Directions
Your task is to reproduce, exactly and only, the lines running from the line containing "Click the DEPLOYED status badge" to the end of the data below, both included.

Listed records
┄┄┄┄┄┄┄┄┄┄┄┄┄┄┄┄┄┄┄┄
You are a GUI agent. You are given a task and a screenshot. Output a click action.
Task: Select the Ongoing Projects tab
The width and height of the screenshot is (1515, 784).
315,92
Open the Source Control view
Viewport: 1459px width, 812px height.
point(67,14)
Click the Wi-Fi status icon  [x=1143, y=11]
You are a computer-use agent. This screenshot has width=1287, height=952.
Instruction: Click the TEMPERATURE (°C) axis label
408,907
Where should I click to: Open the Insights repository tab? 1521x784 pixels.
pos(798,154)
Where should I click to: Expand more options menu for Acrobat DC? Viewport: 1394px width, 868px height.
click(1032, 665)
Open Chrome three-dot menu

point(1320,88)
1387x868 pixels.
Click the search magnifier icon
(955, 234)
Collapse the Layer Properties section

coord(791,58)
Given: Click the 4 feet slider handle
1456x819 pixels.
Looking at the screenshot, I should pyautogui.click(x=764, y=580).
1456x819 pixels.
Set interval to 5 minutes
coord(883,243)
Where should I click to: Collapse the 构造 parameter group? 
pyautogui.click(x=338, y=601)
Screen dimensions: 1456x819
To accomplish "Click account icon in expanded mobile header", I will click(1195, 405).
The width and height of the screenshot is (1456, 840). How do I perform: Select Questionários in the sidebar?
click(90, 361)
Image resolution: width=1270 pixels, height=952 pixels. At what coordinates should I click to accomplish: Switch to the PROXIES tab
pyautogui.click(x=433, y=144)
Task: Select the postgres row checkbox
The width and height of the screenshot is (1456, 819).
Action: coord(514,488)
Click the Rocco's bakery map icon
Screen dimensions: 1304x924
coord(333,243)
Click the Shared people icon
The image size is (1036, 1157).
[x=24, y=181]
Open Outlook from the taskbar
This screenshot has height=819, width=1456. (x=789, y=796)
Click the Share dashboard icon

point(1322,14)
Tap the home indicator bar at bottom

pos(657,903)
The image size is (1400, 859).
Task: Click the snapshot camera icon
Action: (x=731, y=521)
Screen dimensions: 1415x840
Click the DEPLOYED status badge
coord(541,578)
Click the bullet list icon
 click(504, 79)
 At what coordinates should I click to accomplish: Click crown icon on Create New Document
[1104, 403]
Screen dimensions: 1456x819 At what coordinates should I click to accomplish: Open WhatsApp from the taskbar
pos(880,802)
┄┄┄┄┄┄┄┄┄┄┄┄┄┄┄┄┄┄┄┄
The completed task
Click the DEPLOYED status badge
coord(541,578)
Click the bullet list icon
 click(504, 79)
 At what coordinates should I click to accomplish: Click crown icon on Create New Document
[1104, 403]
Screen dimensions: 1456x819 At what coordinates should I click to accomplish: Open WhatsApp from the taskbar
pos(880,802)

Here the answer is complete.